----- Trecho selecionado -----
As metas do novo Plano Nacional da Educação (PNE) 2024-2034 devem ser “ambiciosas, mas exequíveis”, declara Manoela Miranda, gerente de Políticas Educacionais do Todos Pela Educação, organização não governamental focada em educação básica. Na visão da especialista, os objetivos traçados pelo governo foram adequados, mas algumas metas de aprendizagem são bastante desafiadoras e até irreais.

O PNE é um documento que traça metas educacionais que devem balizar as ações de todas as esferas governamentais para que os objetivos sejam alcançados durante o período de dez anos. O último plano, vigente de 2014 a 2024, porém, teve várias de suas metas não cumpridas, de acordo com os dados do Censo Escolar divulgado pelo Ministério da Educação (MEC) nesta quarta-feira, 9.

Por isso, várias metas foram renovadas para o PNE 2024-2034 e outras, que tiveram um avanço maior, foram ampliadas.

O texto do novo PNE foi enviado pelo governo federal ao Congresso no ano passado e ainda não foi debatido, mas deve ser um dos principais temas a serem discutidos pelos parlamentares neste ano.

Segundo Miranda, as metas relacionadas ao acesso à escola devem, de fato, visar a universalização do ensino, o que ainda não acontece. No ensino infantil, por exemplo, apenas 34% das crianças até 3 anos estão na creche (a meta era de 50% e foi ampliada para 60%) e 91% das crianças com 4 e 5 anos estão matriculadas (a meta era de 100%, e foi mantida).
----- Dados de origem -----
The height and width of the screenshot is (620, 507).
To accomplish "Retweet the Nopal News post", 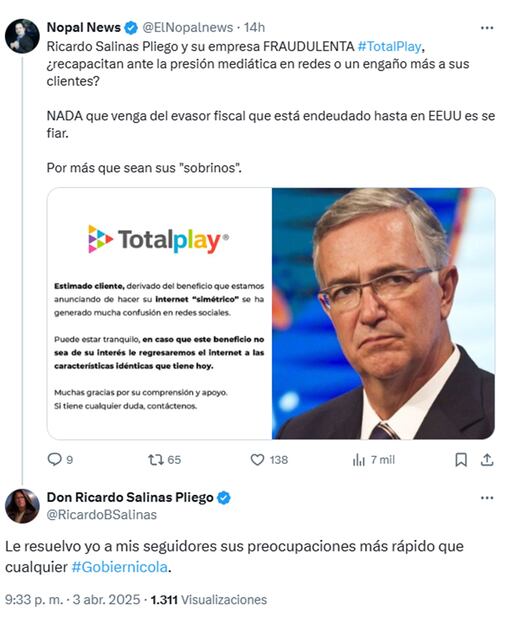I will pos(155,459).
-----
### Tarefas propostas
[1] Copie palavra por palavra, do texto sobre o novo PNE, o trecho que vai de "Por isso, várias" até "e foi mantida).".
[2] Retome o texto sobre o Plano Nacional da Educação a partir do ponto em que ele termina.
Os dados não serão necessários.

### Respostas às tarefas
[1]
Por isso, várias metas foram renovadas para o PNE 2024-2034 e outras, que tiveram um avanço maior, foram ampliadas.

O texto do novo PNE foi enviado pelo governo federal ao Congresso no ano passado e ainda não foi debatido, mas deve ser um dos principais temas a serem discutidos pelos parlamentares neste ano.

Segundo Miranda, as metas relacionadas ao acesso à escola devem, de fato, visar a universalização do ensino, o que ainda não acontece. No ensino infantil, por exemplo, apenas 34% das crianças até 3 anos estão na creche (a meta era de 50% e foi ampliada para 60%) e 91% das crianças com 4 e 5 anos estão matriculadas (a meta era de 100%, e foi mantida).

[2]
Já no ensino médio técnico, a meta era que as 1,6 milhão de matrículas registradas no início do PNE 2014-2024 triplicassem, mas o País alcançou um crescimento equivalente à metade do previsto, com 2,4 milhões alunos no ensino médio técnico.

“A meta deve ser mantida, especialmente considerando que não universalizamos o atendimento, que é o primeiro pilar, o estudante estar na escola em etapas obrigatórias”, explica Manoela Miranda.

Por outro lado, é preciso que os objetivos de aprendizagem adequada sejam factíveis, já que “metas muito ambiciosas podem, inclusive, não induzir ações que levem ao cumprimento delas”, ela afirma.

Como exemplo de objetivo “irreal”, ela cita a proposta de assegurar o nível adequado de aprendizagem ao final do ensino médio para 100% dos estudantes até 2034. Hoje, porém, apenas 4% dos estudantes têm aprendizagem adequada em Matemática. “Pensar em sair de 4% para 100% daqui a 10 anos nos parece bastante desafiador”, diz a especialista.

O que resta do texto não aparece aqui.